W杯における過去2大会の好成績は、オランダの存在価値を示す唯一の拠り所になっていた。だが、今回のユーロ予選敗退では、それさえも瓦解した。選手の顔ぶれを眺めれば、復活する可能性さえ見えてこない。欧州の一流クラブで、キープレイヤーとして活躍していた選手で占められたかつてが、懐かしく思えてくる。
 
 育成に失敗したとしか言えない。繰り返すが、僕がよい若手選手の数が減っていることに気付いたのは、もう何年も前の話なので、重症化する危険は高い。欧州の表舞台に復帰するまで、時間を要すものと考えられる。
 
 W杯準優勝3回。優勝経験こそないが、オランダは世界を代表するサッカー強国だ。しかし、国の人口は僅か1600万人。ウルグアイを強国とカウントすれば、それに次ぐ小ささだ。

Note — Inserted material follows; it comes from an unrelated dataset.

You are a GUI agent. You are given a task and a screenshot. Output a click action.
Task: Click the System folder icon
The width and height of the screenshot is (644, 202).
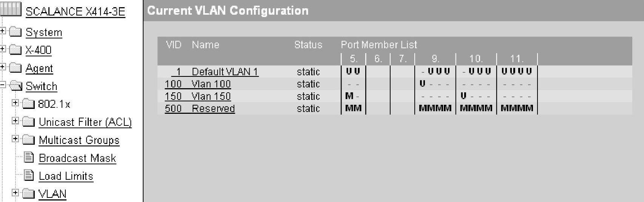point(15,32)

それでいながら、長年にわたり強国に君臨してきた理由は、高い頭脳があったからだ。
 
「オランダは小さな国」。オランダの指導者にかつて話を聞けば、何事もそれを枕詞に、語り始めたものだ。「小さな国。だからどうするか」。「どう工夫するか、だ」と。
 
 しかしこの時代、工夫に余念がないのはオランダに限った話ではない。バルサ、レアル・マドリー、バイエルンと言ったビッグクラブ、ドイツ、スペイン、フランスなど、オランダより大きな国も、オランダと同じぐらい考えるようになっている。つまり、ビッグクラブ、大国の好チーム化が進んでいる。
 
 かつて、ファンハール率いるアヤックスが、欧州で一世を風靡したが、その頃はいまとは異なり、ビッグクラブには穴が存在した。ビッグクラブはある意味で間抜けの象徴だった。番狂わせを浴びやすいサッカーをしていた。
 
 育成システムや、選手の発掘という点でも遅れがあった。オランダのクラブは、そうしたビッグクラブに、せっせと選手を提供することで、クラブ経営を成立させていた。世界から選手を集め、育てては売る。まさに中継貿易国としての役割を果たしてきた。
 
「オランダ経由」は、ブランドだった。サッカー教育がしっかり施された選手として、ビッグクラブから信頼を得てきた。オランダは選手育成システムに優れた国として認知されていた。
 
 しかし、ビッグクラブも育成に力を注ぐようになったいま、オランダ経由のブランド力は低下。育成システムも自ずと劣化している。生産力、生産性を鈍らせている。それが代表チームにいま反映された状態にある。
 
 オランダはこの苦境を乗り越えることができるのか。それともかつてのハンガリーのように、このまま凋落していくのか。
 
 育成が機能しなくなれば、その国の5年後、10年後は危ない。いまのオランダの姿は、若手にいい人材が減り続けている日本の写し絵といえるのかも知れない。他人事で済ますと、日本も近い将来アジア予選で落選しかねない。僕はそう思う。